De moi à vous

Les Stoïciens à la rescousse !

Parfois quand les choses se débinent, quand on ne fait que regarder derrière soi, les bons moments, appréhender ceux à venir en imaginant le pire, il convient d’aller chercher de l’aide du côté des Stoïciens.


C’est ce que j’ai fait. Ne marchant plus qu’avec des béquilles, puis à cloche-pieds, je me suis lamentée sur mon sort au lieu de vivre ces jours avec patience, heure après heure et dans l’étirement des journées. Devant l’oeil ébaubi du chirurgien, j’ai même émis la crainte de ne plus pouvoir du tout avancer sur mes pieds.  » Stupide  » disait son regard que venaient adoucir ses mots  » Mais alors pourquoi vous aurais-je opérer, si je pensais que ça n’était pour un mieux ?

« . Bonne remarque me suis-je dit, en effet, pourquoi?  » Et là mon appréhension ne tenait plus.


Que nous apprennent Sénèque, Marc-Aurèle et Epictète ?


Ils nous apprennent que ce qui dépend de nous, ce ne sont pas les choses qui nous arrivent, les évènements malheureux ou heureux, mais notre façon de les appréhender, voire notre jugement par rapport à eux. Autrement dit, ce n’est pas tant la chose en elle-même que notre perception de la chose , notre jugement sur elle qui nous attriste, nous met en colère, nous inquiète. J’étais là dans mon problème du moment.


Chaque fois que nous commençons une phrase par  » Je crains que…  » , il s’agit de s’arrêter car c’est la porte ouverte à toutes les peurs et leurs corollaires : les angoisses qui, on le sait, se nourrissent d’elles-mêmes.


Le Stoïcien, lui, va plus loin : il bannit l’espoir, comme la peur. Epictète nous dit  » Ne demande pas que ce qui arrive, arrive mais désire que les choses arrivent comme elles arrivent et tu seras heureux ».

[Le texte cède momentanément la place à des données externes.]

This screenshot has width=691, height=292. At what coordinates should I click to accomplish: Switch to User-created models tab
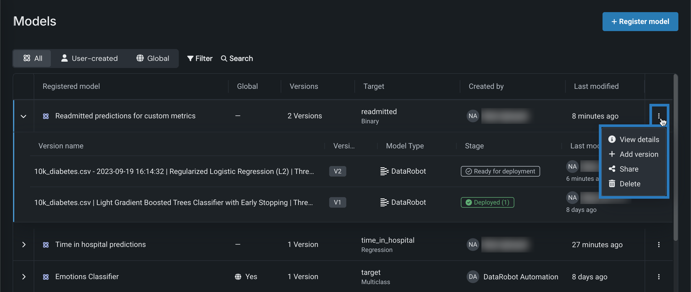[89, 59]
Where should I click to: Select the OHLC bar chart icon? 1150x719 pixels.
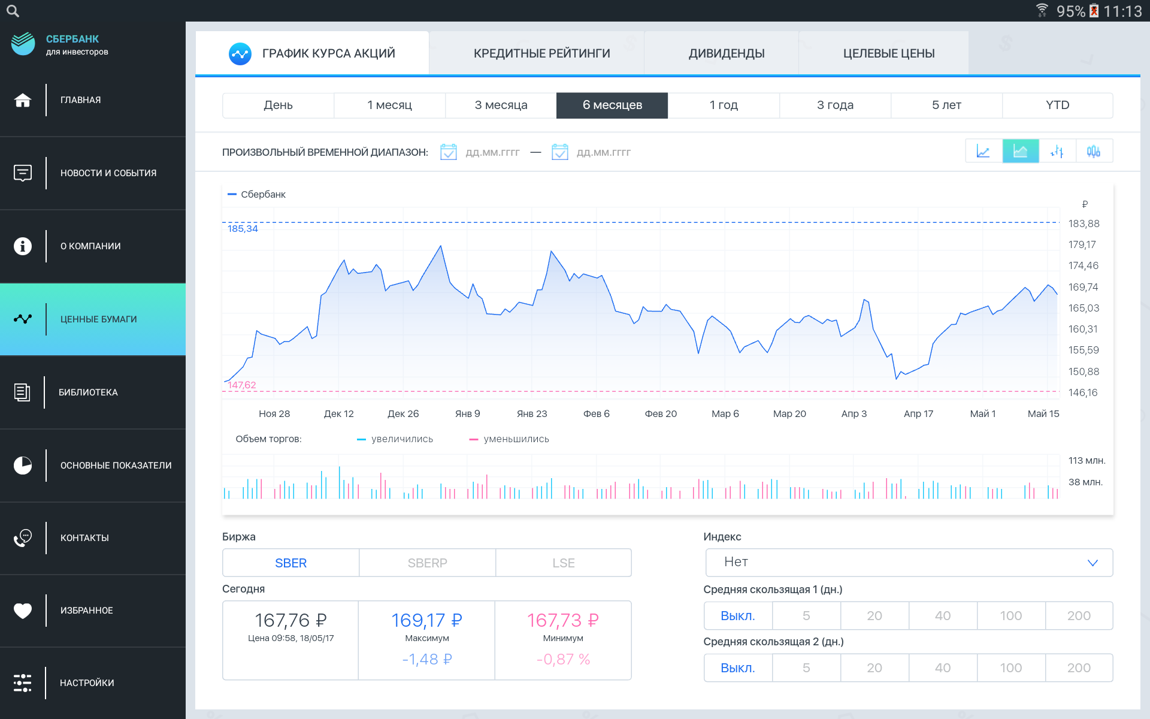(1057, 152)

Il faut donc se garder de se projeter à longueur de journée, mais considérer que ce qui nous arrive, à défaut d’avoir toujours été désiré comme l’affirme Epictète, relève d’un certain fatalisme et en faire son credo.


 » Loin de nous donc tout à la fois, la crainte de l’avenir et les retours sur un passé désagréable ; celui-ci ne m’est plus rien, l’autre ne me touche pas encore « .

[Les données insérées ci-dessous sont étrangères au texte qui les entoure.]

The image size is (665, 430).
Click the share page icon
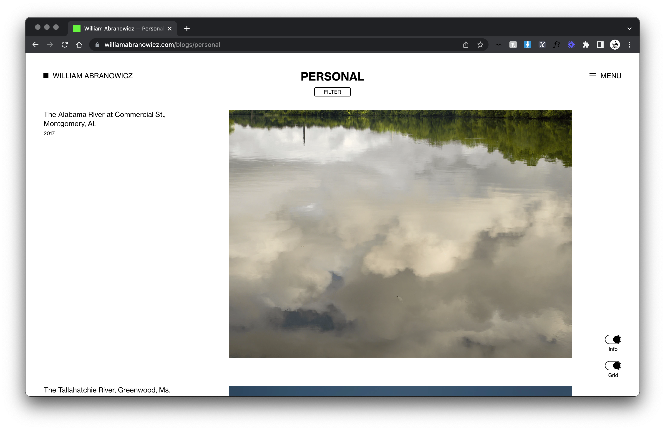pyautogui.click(x=465, y=45)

Bien sûr qu’il faut pour cela se forger un caractère, que tout ne va pas de soi, dans notre civilisation judéo-chrétienne encline au malheur et que seule une puissante volonté peut nous conduire sur ce chemin.


Je ne suis pour ma part qu’une stoïcienne novice, mais en effet, à postériori, je me dis que si j’avais vu les choses sans anticiper sur une possible tragédie à venir, j’aurais vêcu différemment cette période de mon existence.


Marc-Aurèle, lui, écrit :  » Se dire, dès l’aurore, je vais rencontrer un indiscret, un ingrat, un violent, un perfide, un arrogant « . Tous traits de personnalité rédhibitoires mais néanmoins si proches de nos réalités. On le sait, donc la moitié du chemin est fait. On ne sera pas surpris. On aura ainsi davantage la main mise sur nos rencontres et notre caractère, par la connaissance, s’en trouvera renforcé.


 » Il est des heures qu’on nous enlève par force, d’autres par surprise, d’autres coulent de nos mains  » . La connaissance en amont se nourrit du constat qui va suivre. Nous en sortirons là aussi plus forts car plus conscients.